確かに端から見れば、冬厳様は、お子ちゃまの口塞いで抱き抱え、まるで誘拐直前の危険な感じに見えるのです。
冬厳様も、この状況に慌てて、わたくしの口から手を離します。
固まってしまった冬厳様に代わって、わたくしがユジンの誤解を解きます。
「ち、違うよ!誤解だよ!ユジン!!」
そうユジンに言えば、先程の怖い表情は和らぎ戸惑いがちに言います。
「え、は?!ご、誤解ですか??しかし……!」
固まっていた冬厳様も、ようやく少し落ちついたのか話します。
「うむ。ユジン殿の申す通りだ。大変失礼した。申し訳ない……」
そう言って冬厳様は、わたくしを放してくれましたよ。
(あれ?冬厳様泣いてない??憧れてるユジンから、剣を突き付けられ誤解され、それは泣いちゃいますよね~)
わたくしは、冬厳様が心配になり話し掛けます。
「冬厳様、大丈夫??泣いてるの?」
「別に泣いてないぞ。目にゴミが入っただで……」
(ああ、絶対に泣いてますね)
わたくしは、ユジンを窘めます。
「もう、ユジン、冬厳様を泣かせたらダメじゃない!!」
わたくしがそうユジン言えば驚いています。
「え?!私がですか?」
「うん。他にいないでしょ。ユジンっては、もうホント罪な男なんだから~」
「???それは大変申し訳ありません…」
ユジンは分かって無い様ですが謝ります。
そこへシスカが戻って来ましたよ。
「お嬢様ただいま戻りました。お待たせして申し訳ありません。それから白尾様とユキ様が、気がつかれましたのでお連れしました!」
シスカは飲み物を持ったまま、わたくし達の様子がおかしいのに気が付きます。
「ん?あら?えっと~。なんか色々立て込んでますね…」
更には、そこに白尾やユキちゃんも加わり、混沌とします。
「なぜわしばかりこんな目に……」
「我輩、錯乱して暴れてしまったであります……エンラ様に叱られるであります……」
「……………」
傷心者が1度に三人も増えてしまったのには困りましたね。
こうなったら、ファイを励ます会より先に三人を励ます会を屋敷で開きましょう!
わたくしは、シスカとアズに頼みましたよ。
◇◇◇◇
さてあの後直ぐに、ちょうちん草大会の会場から屋敷に帰って来ましたよ。
わたくしは取り敢えず、ちょうちん草料理の投票用紙は地獄の料理店に入れましたよ。
(ユキちゃんが、暴れた事でお店の評判とか落ちてたら申し訳ないですし、ユキちゃんの元飼い主として、少しでも力になったら良いのですが…)

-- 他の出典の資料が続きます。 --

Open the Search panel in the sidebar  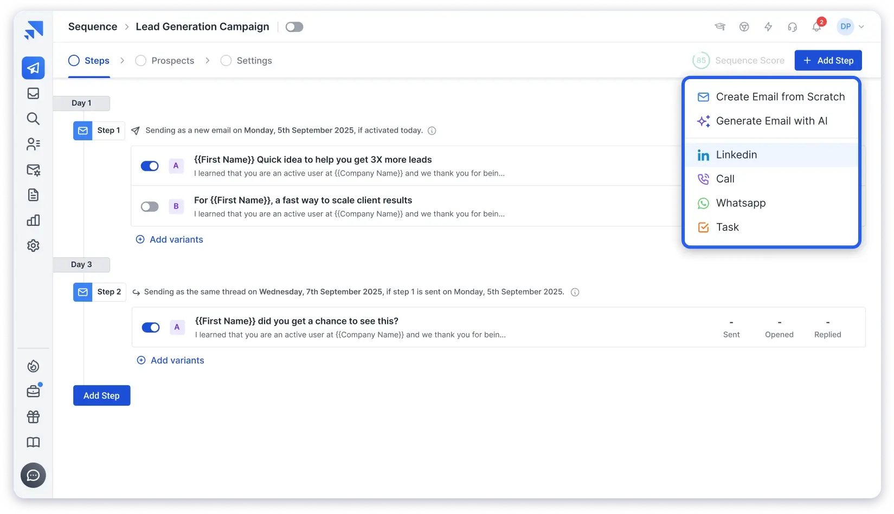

そして、春眠様、冬厳様や獅子さん達、エンラ様を初め冥府の皆さんも誘って屋敷で一緒に3人を励ます会をします。
急でしたが屋敷の人魚さん達も、快く、『皆さんを招待しても大丈夫です』って、言ってくれたので励ます会を開く事ができましたよ。
そうして賑やかな晩餐の始まりです。